Le premier était la manière dont cette cour a été remplie. Après la mort d’Antonin Scalia en 2016, le Sénat républicain a maintenu un siège vacant pour les dix derniers mois du mandat de Barack Obama au motif inouï que le prochain président devrait trancher. Donald Trump a ensuite comblé le créneau avec un juge conservateur, Neil Gorsuch.

Lorsque la juge libérale, Ruth Bader Ginsburg, est décédée six semaines avant les élections de 2020, les républicains ont conclu la confirmation d’Amy Coney Barrett, la candidate très conservatrice de Trump, en un temps presque record. Les nouveaux arbitres n’étaient que trop disposés à profiter d’une politique qui réécrivait les règles au fur et à mesure. En conséquence, le tribunal dispose désormais d’une majorité conservatrice inattaquable de 6 contre 3 qui semble devoir durer au moins les deux prochaines décennies.

La seconde est l’impopularité des décisions de ce tribunal – notamment l’annulation l’année dernière de Roe vs Wade, la décision de 1973 qui a consacré le droit à l’avortement.
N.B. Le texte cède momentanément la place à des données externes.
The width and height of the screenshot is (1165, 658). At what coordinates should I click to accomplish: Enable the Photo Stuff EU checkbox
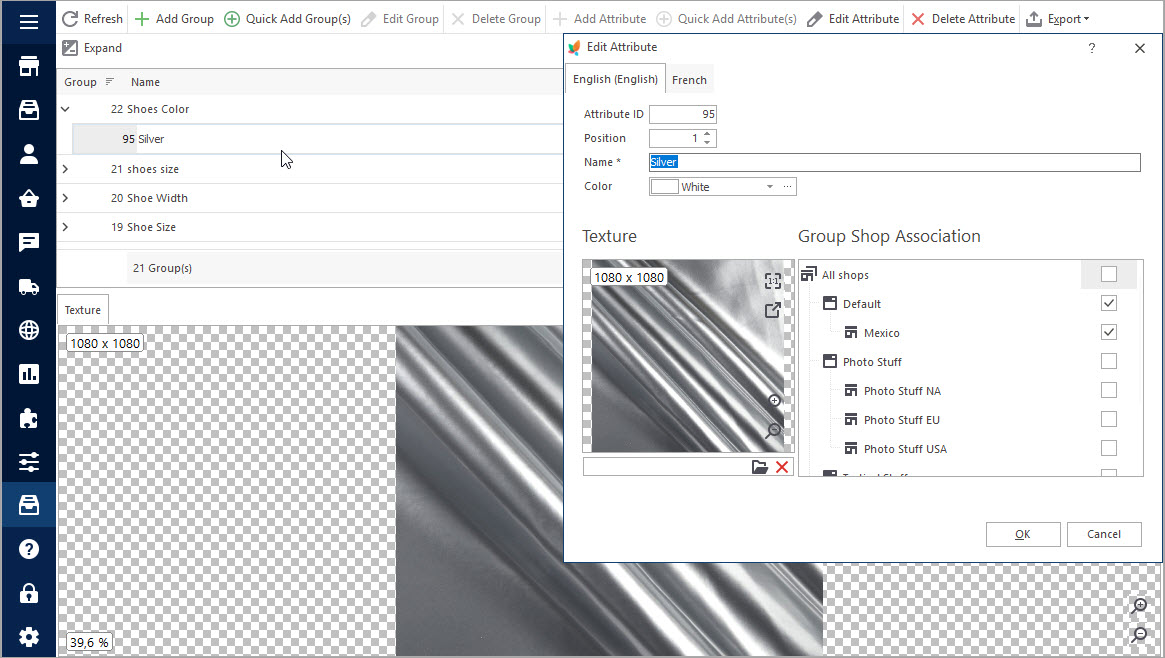pyautogui.click(x=1108, y=419)
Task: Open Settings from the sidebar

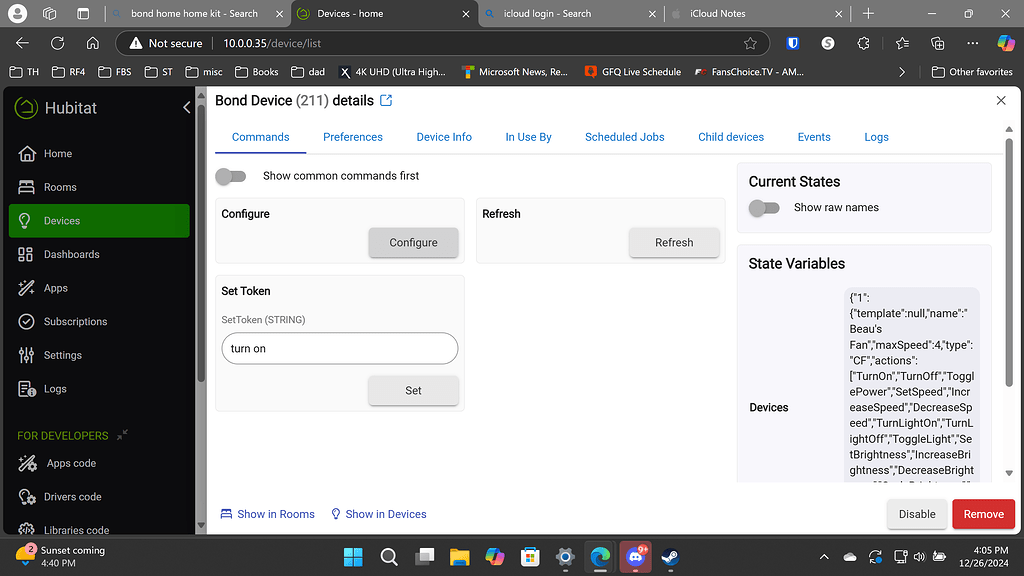Action: pos(62,355)
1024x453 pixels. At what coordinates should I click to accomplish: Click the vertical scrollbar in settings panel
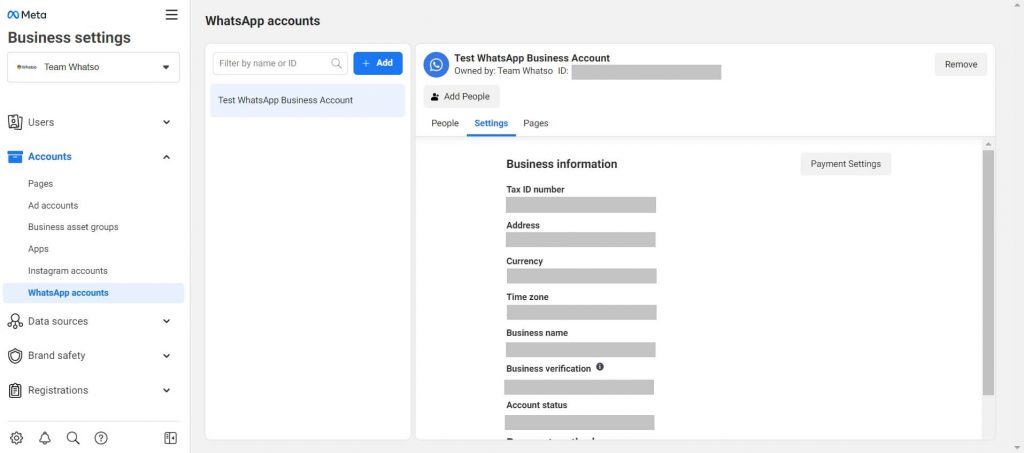coord(988,270)
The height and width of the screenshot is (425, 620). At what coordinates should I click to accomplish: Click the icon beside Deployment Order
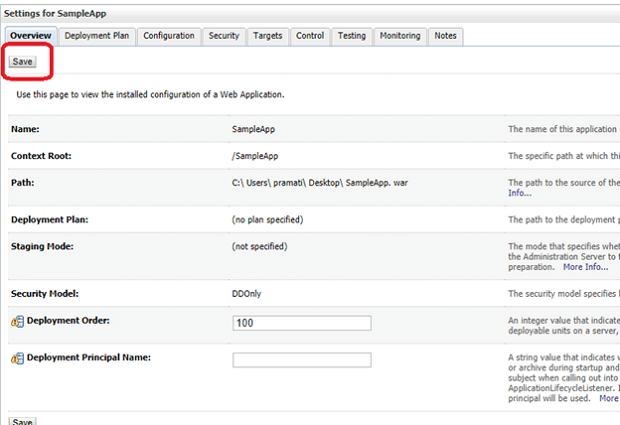click(17, 322)
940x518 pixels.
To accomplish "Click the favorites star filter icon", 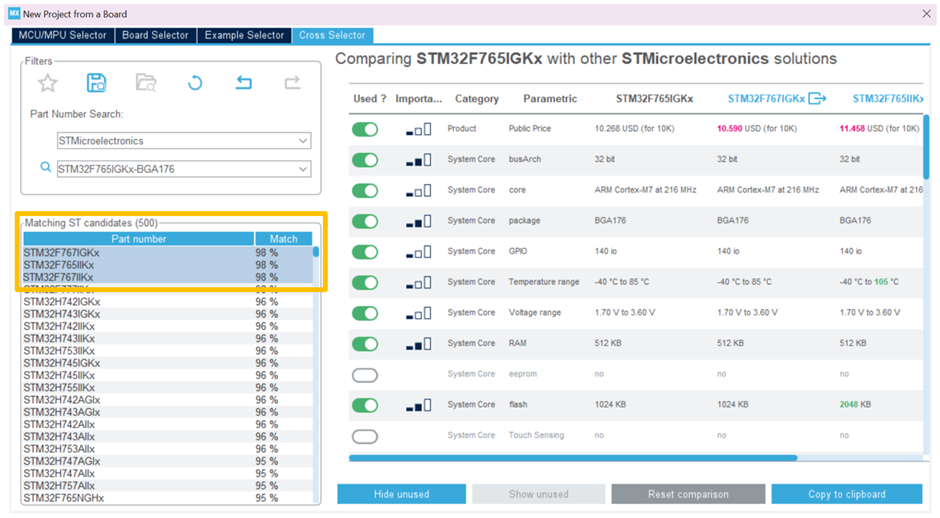I will pyautogui.click(x=47, y=83).
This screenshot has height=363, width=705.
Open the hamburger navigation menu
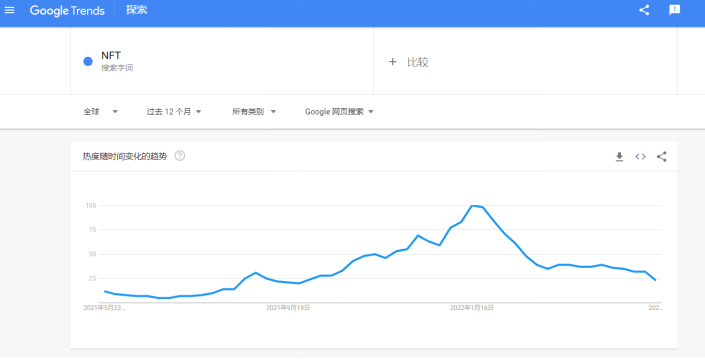coord(9,10)
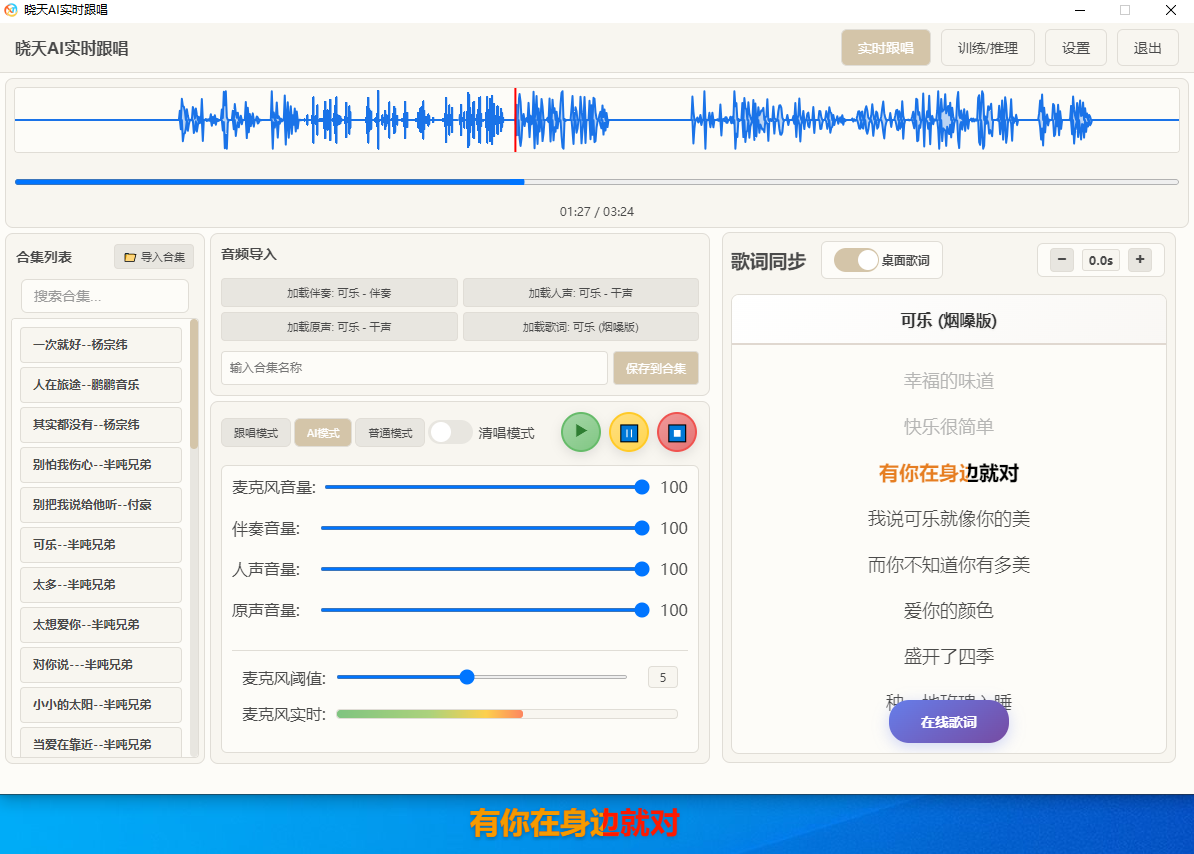Screen dimensions: 1194x854
Task: Click the folder icon to import collection
Action: (130, 257)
En plus de voler à l’encontre de l’opinion publique, leur démarche a bouleversé le principe de « droit établi » dont chacun des juges avait attesté lors de leurs auditions. L’année dernière, le tribunal a également donné son feu vert au gerrymandering partisan, qui alimente fortement la désaffection de l’Amérique pour la politique. Idem pour une autre décision qui autorise les propriétaires d’armes à feu à porter des armes dissimulées en public.

La troisième cause de la chute du statut de la cour est le fait que les juges ne sont pas liés par le moindre code d’éthique. Le mois dernier, ProPublica, un groupe d’enquête à but non lucratif, a révélé que Clarence Thomas, le juge le plus conservateur, avait pris des millions de dollars en hospitalité à Harlan Crow, un milliardaire texan. Cela comprenait de nombreux vols privés, des vacances en superyacht en Indonésie et en Nouvelle-Zélande et des séjours annuels dans son somptueux domaine de New York. Crow a également acheté la maison de la mère de Thomas et a payé pour la rénover. Rien de tout cela n’a été divulgué.

Voici le nœud du problème : Thomas et ses collègues peuvent faire presque tout ce qu’ils veulent sans craindre d’être renvoyés. L’enfer gèlera avant que le Congrès ne trouve la majorité bicamérale des deux tiers nécessaire pour destituer un juge, ce qui ne s’est produit qu’une seule fois dans l’histoire des États-Unis. Les neuf juges ne peuvent convenir d’un code d’éthique entre eux, encore moins contraignant. Il n’y a pas non plus de chance réaliste que le Congrès élargisse le tribunal pour mieux refléter le public qu’il est censé servir, ou limite le mandat d’un juge.

Puisque le système judiciaire refuse de plier, c’est sans le savoir qu’il se fait complice de forces qui le briseraient. Roberts, qui est à la fois institutionnaliste et conservateur, a par le passé montré qu’il était conscient de ce risque. Pourtant, cette semaine, il a cité la séparation des pouvoirs de l’Amérique en refusant de témoigner devant le Congrès sur le conflit d’intérêts de Thomas, et d’autres moins flagrants.

Ce qui nous ramène à la démocratie américaine. Si vous regardez d’autres systèmes juridiques occidentaux, il n’y a pas de parallèle avec l’impasse dans laquelle se trouve l’Amérique. L’analogie la plus proche avec une Cour suprême dont la majorité suit l’originalisme – la fidélité aux prétendus souhaits d’hommes décédés depuis longtemps – se trouve à Téhéran. Le Conseil iranien des gardiens n’est pas élu, réglemente le corps des femmes, ne peut pas être révoqué et est indifférent à l’opinion publique. Ils répondent à une puissance supérieure.

Plus la Cour suprême américaine ressemble à un corps théocratique, plus elle se met en péril.